Se hai bisogno, prendi. Dona se puoi.
Il modo più semplice per essere fratelli, per uscirne insieme.

Ancora tanti rami spogli lungo il Mugnone, ma su altri rami le prime foglie nuove, verde tenero di vita che rinasce.

Insieme parlano al cuore di fine e nuovo inizio.

Le piante in casa regalano bellezza agli occhi orfani del parco… 

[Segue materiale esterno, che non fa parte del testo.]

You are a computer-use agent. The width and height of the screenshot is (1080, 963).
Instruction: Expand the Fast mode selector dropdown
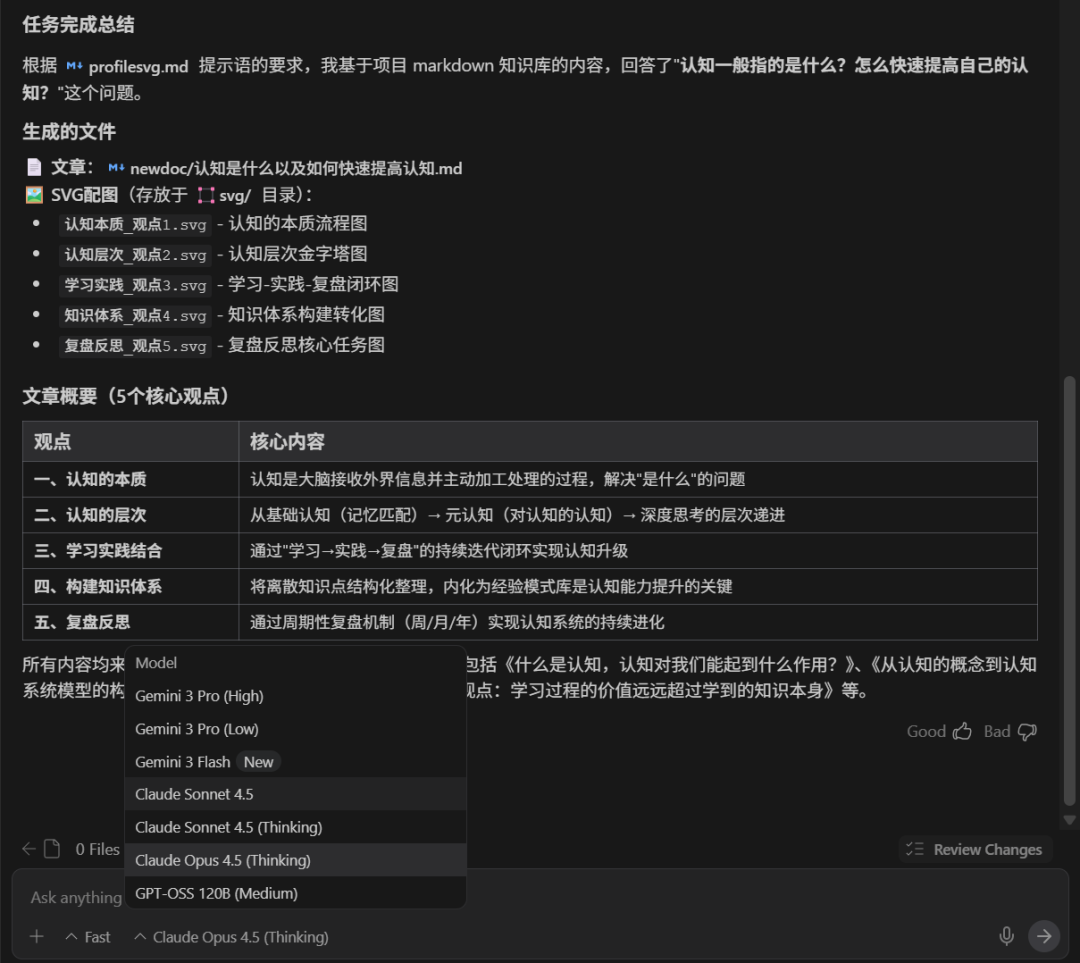tap(88, 936)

Ne verremo fuori? Dall’emergenza sanitaria, prima o poi sì, la domanda è chi ne uscirà e chi non rivedremo (se saremo noi a uscirne). Come ne verremo fuori? Migliori? Peggiori? Diversi, spero. Qualcosa sarà quasi come prima, molto sarà come non possiamo neanche immaginare. So che cosa terrei volentieri dell’esperienza di trauma collettivo e che cosa non mi piacerebbe portare nella nuova “vita ordinaria”. Ma non lo scrivo adesso, quel che si dice nelle ore del pianto conta poco.